System Design

Case Study: Twitter/X

When Obama tweets to 130 million followers, the naive design writes 130 million records before the HTTP response returns. At the historical world-record tweet rate of 143,199 tweets per second (FIFA Women's World Cup final, 2011), pure fan-out on write would require 18 trillion writes per second - more than the entire global database industry processes. The architecture had to bend.

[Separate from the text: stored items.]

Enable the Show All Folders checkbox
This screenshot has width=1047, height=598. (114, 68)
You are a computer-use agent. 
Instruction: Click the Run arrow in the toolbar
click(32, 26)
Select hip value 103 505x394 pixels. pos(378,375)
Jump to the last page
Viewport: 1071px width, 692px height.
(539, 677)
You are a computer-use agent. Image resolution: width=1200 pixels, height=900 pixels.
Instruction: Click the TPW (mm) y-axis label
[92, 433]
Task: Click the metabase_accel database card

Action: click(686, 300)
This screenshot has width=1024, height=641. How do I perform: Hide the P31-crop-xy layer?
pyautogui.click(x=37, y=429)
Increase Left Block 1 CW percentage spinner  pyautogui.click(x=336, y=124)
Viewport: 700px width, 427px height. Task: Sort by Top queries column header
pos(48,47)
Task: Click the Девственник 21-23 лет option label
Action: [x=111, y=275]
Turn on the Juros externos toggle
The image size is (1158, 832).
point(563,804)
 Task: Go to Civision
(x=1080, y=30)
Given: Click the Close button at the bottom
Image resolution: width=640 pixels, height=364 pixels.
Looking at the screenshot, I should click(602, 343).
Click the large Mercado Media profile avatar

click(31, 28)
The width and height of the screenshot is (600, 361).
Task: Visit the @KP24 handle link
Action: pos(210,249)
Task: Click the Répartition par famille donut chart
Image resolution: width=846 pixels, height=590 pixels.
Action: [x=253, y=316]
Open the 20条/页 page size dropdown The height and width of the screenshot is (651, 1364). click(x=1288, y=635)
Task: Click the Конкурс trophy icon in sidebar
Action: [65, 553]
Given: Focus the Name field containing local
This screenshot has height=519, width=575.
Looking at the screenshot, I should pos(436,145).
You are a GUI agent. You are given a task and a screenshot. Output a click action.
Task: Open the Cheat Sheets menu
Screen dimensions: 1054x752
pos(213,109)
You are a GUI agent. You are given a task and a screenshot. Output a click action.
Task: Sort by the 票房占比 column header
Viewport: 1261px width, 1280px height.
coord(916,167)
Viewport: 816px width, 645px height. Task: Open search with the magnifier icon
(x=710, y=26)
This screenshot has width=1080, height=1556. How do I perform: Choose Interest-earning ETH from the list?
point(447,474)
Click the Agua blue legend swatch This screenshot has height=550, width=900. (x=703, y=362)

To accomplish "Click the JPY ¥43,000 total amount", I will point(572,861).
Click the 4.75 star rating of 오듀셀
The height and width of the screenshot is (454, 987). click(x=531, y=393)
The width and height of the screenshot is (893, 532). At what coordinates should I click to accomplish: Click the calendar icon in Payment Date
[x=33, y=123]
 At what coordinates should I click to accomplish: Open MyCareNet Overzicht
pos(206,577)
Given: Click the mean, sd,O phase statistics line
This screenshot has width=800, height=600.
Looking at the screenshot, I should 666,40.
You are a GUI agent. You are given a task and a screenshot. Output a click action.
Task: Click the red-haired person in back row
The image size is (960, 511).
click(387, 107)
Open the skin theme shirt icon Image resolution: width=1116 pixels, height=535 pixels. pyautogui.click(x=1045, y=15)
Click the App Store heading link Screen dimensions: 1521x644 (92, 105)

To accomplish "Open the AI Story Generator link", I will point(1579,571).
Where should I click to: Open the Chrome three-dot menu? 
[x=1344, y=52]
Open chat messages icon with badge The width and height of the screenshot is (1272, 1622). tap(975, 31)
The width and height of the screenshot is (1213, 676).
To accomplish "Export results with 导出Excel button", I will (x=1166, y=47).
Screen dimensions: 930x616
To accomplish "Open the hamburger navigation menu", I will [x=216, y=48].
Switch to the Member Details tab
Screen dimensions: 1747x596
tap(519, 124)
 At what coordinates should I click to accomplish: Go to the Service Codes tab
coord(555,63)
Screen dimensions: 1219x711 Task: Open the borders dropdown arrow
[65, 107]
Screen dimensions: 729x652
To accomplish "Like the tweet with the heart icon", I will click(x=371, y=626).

Twitter's 2010 Fail Whale era forced the rewrite from Ruby-on-Rails monolith to JVM microservices, documented by Raffi Krikorian.
Snowflake (open-sourced 2010) generates time-sortable 64-bit IDs and is now standard at Discord, Instagram, Shopify, and Sony.
Twitter ran roughly 105 TB of RAM across Redis Cluster nodes in 2013 just to hold home timelines as ZSETs.
Manhattan, Twitter's homegrown distributed KV store, replaced FlockDB and Cassandra for tweet storage to control tail latency below 10ms p99.

Requirements and Scale

**Obama has 130 million followers. When he tweets, what happens in your system?**

**Functional Requirements:** - Post tweets (text, images, video) - Follow / Unfollow users - Home Timeline: tweets from people I follow - User Timeline: all tweets of a specific user - Search tweets - Notifications (mentions, retweets, likes) **Non-Functional Requirements:** - High availability: 99.99% - Eventually consistent timeline (users accept slight delay) - Low timeline read latency: < 50ms - Tweet posting: < 100ms **Scale:** - 350 million monthly active users - 500 million tweets per day - 500,000 tweets per second at peak - Read/Write ratio: 100:1 (reading is dominant) - Average user follows 200 people - Celebrities: millions of followers

**Real World:** Twitter was founded in 2006. Architecture challenges emerged with growth: in 2009 the Fail Whale appeared during high-traffic events. The transition to microservices and the current architecture took years.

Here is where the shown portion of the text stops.